Written instruction >> Convert the lines of the records below into a JSON list of strings, one string per line, skipping blank lines and omitting the pictures.

# Supplied material start

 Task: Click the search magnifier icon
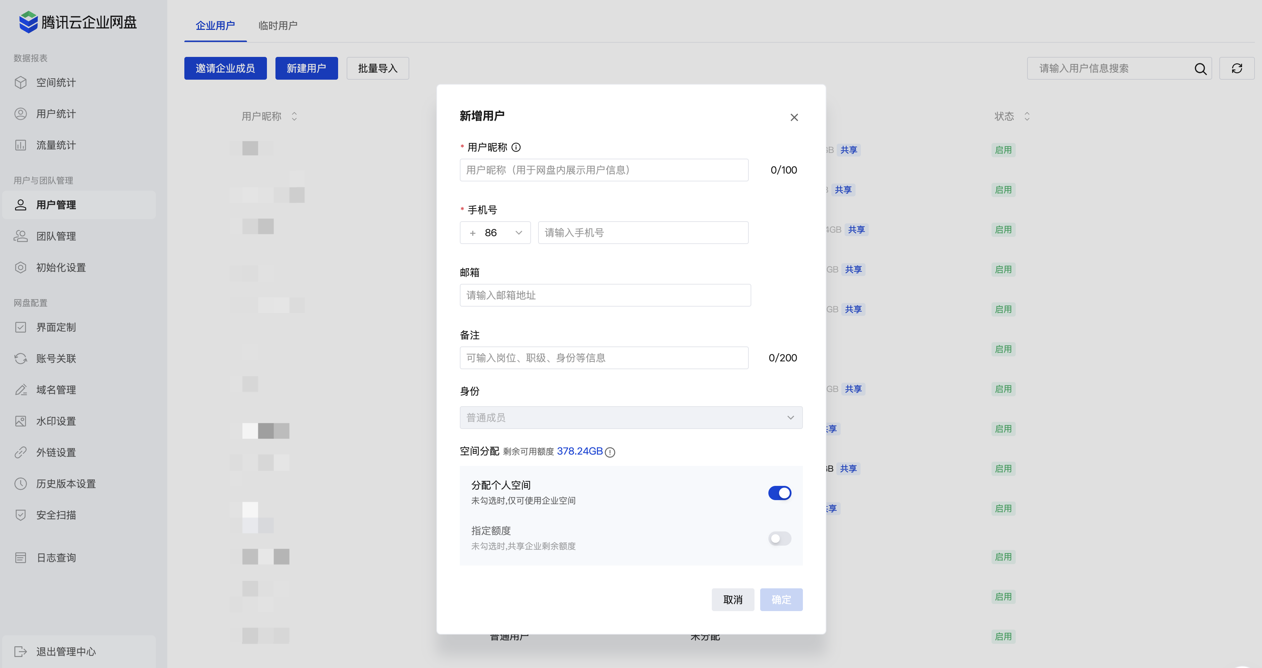1200,69
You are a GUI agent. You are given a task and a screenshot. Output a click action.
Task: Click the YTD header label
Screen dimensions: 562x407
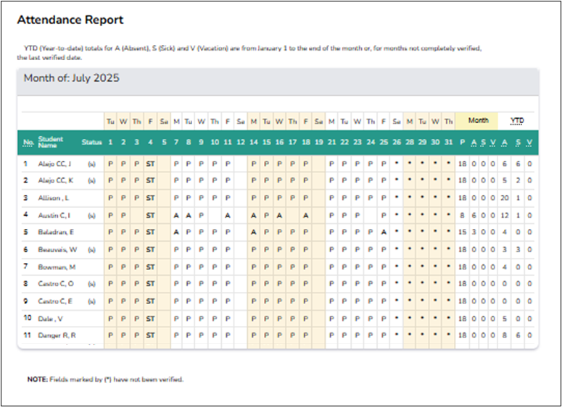(x=516, y=121)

# Supplied material end

Written response >>
[
  " Task: Click the search magnifier icon",
  "1200,69",
  "You are a GUI agent. You are given a task and a screenshot. Output a click action.",
  "Task: Click the YTD header label",
  "Screen dimensions: 562x407",
  "(x=516, y=121)"
]